Das sieht der BGH anders: Mit der Begründung könne ein Anspruch des Klägers gegen die Beklagte aus § 826 BGB nicht abgelehnt werden. Der Kläger behaupte, die Beklagte habe die manipulative Motorsteuerungssoftware nur aus Gewinnstreben zur Erzielung hoher Marktanteile eingesetzt. Durch das Vorgehen der Beklagten werde bei einem Abgastest dem Prüfer vorgegaukelt, die Werte entsprächen den gesetzlichen Bestimmungen.

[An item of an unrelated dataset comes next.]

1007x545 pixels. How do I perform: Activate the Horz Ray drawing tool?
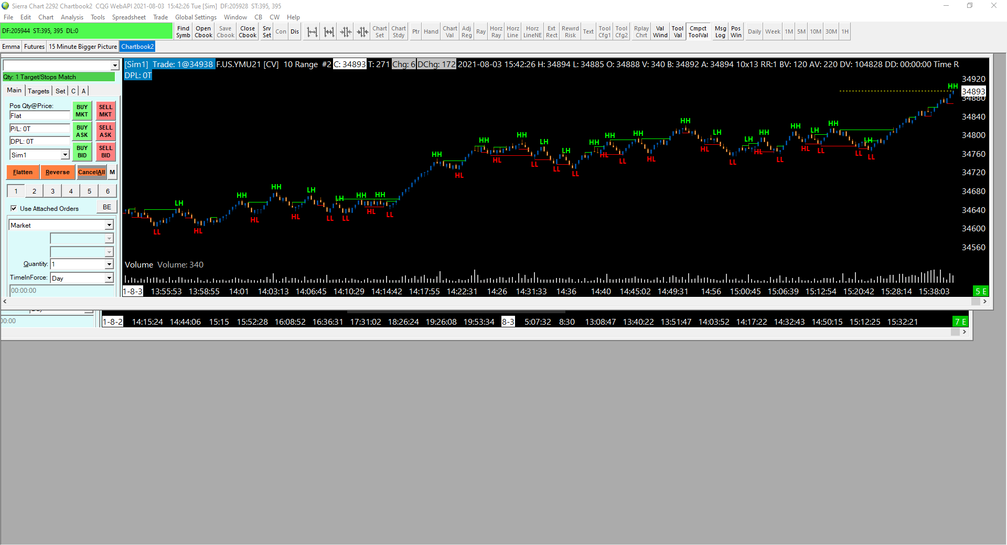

Es bestehe das Risiko, dass die Betriebserlaubnis widerrufen und das Fahrzeug stillgelegt werde. Das Fahrzeug sei aufgrund des Mangels weniger wert. Der Vorstand der Beklagten habe von der nicht gesetzeskonformen Motorsteuerungssoftware gewusst. Der Kläger habe ein Geschäft abgeschlossen, das er bei Kenntnis der Sachlage nicht abgeschlossen hätte. Das vom Kläger vorgetragene und der revisionsrechtlichen Prüfung zugrunde zu legende Verhalten der Beklagten sei ihm gegenüber als objektiv sittenwidrig im Sinne des § 826 BGB anzusehen (vgl. Senat, Urt. v. 25.5.2020 – VI ZR 252/19, VRR 8/2020, 14.; v. 26.1.2021 – VI ZR 405/19, MDR 2021, 356; v. 11.5.2021 – VI ZR 80/20 m.w.N.). Der Umstand, dass der Kläger das Fahrzeug als Gebrauchtwagen kaufte, ändert daran nichts (vgl. Senat, Urt. v. 25.5.2020 – VI ZR 252/19, a.a.O.; v. 18.5.2021 – VI ZR 452/19, MDR 2021, 1004). Der vom Kläger geltend gemachte Schaden entfiele nicht wegen des durchgeführten Software-Updates (vgl. BGH, Urt. v. 25.5.2020 – VI ZR 252/19, a.a.O. und v. 18.5.2021 – VI ZR 452/19, a.a.O. und v. 20.7.2021 – VI ZR 633/20). Der vom Kläger geltend gemachte Schaden falle nach Art und Entstehungsweise unter den Schutzzweck des § 826 BGB. Auf den Schutzzweck der §§ 6, 27 Abs. 1 EG-FGV und der zur vollständigen Harmonisierung der technischen Anforderungen für Fahrzeuge erlassenen Rechtsakte der Europäischen Union komme es im Rahmen des Schadensersatzanspruchs aus § 826 BGB nicht an (vgl. Senat, Urt. v. 26.1.2021 – VI ZR 405/19, a.a.O., m.w.N.; v. 18.5.2021 – VI ZR 452/19, a.a.O.).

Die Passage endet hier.